Adding all 3 fabrics in a VXLAN EVPN Multi-Site domain allows for Layer 2 and Layer 3 extension of networks and VRF instances between:
● Border gateways in Fabric3 and Aggregation switches in the Enhanced Classic LAN Site1
● Border gateways in Fabric3 and border gateways in the greenfield VXLAN fabric Fabric1
You can use ND for:
● Importing and discovering existing brownfield classic Ethernet networks using Enhanced Classic LAN
● Setting up the greenfield VXLAN BGP EVPN fabric using POAP, bootstrap, or switch IP address discovery with border gateways
● VXLAN EVPN Multi-Site for Layer 2 and Layer 3 extension of networks between Classic and VXLAN fabrics
Enhanced Classic LAN uses the centralized gateway concept with FHRP, whereas VXLAN uses a distributed anycast gateway (DAG) concept. For coexistence of these two disparate types of gateways, that is keeping both running at the same time, Cisco NX-OS introduced a new feature starting in the 10.2(3) release as described in the "Default Gateway Coexistence of HSRP and Anycast Gateway (VXLAN EVPN)" chapter of the Cisco Nexus 9000 Series NX-OS VXLAN Configuration Guide, Release 10.6(x). As long as the switches are running the NX-OS 10.2(3) release or later, both DAG and FHRP gateways can coexist, and you can use the ND 12.1(3) release or later to provision the DAG and FHRP gateways. For the NX-OS 10.2(3) release and earlier, only one kind of gateway can exist. Hence, you must bring down the gateway for workloads from the brownfield Enhanced Classic LAN network and move the gateway to the greenfield VXLAN fabric with anycast gateway.
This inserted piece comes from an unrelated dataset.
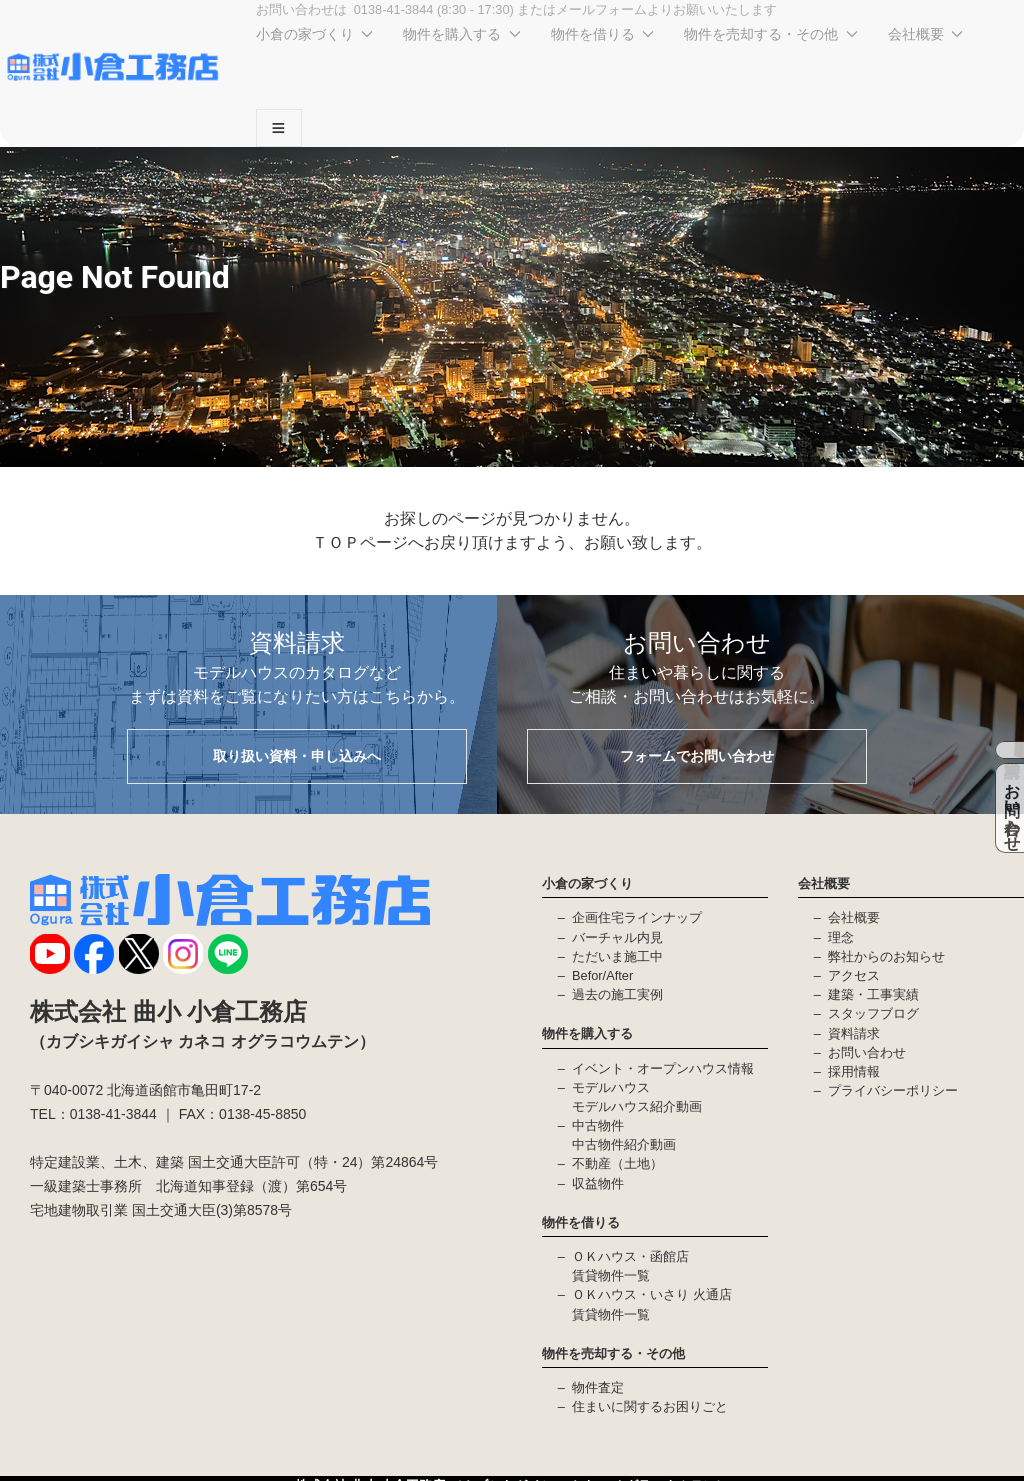  What do you see at coordinates (598, 1387) in the screenshot?
I see `物件査定` at bounding box center [598, 1387].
The Migrating Classic Ethernet Environments to VXLAN BGP EVPN whitepaper provides all the details from connectivity to migration/coexistence and the configurations required, and how you can use ND for performing these procedures.
This whitepaper discusses the Enhanced Classic LAN in the ND 4.1.1 release, which is when this solution was first introduced. Although the Enhanced Classic LAN fabric type provides an end-to-end workflow for provisioning a 2 or 3 tier classical Ethernet network, we recommend that you migrate to a VXLAN-based overlay network due to all the benefits such a network provides over Classic Ethernet. As described in this document, if you are running networks with Cisco Nexus 5000 or 6000 switches, we highly recommend that you refresh these End-of-Life (EOL) platforms to Cisco Nexus 9000 switches to take advantage of the latest hardware and software features.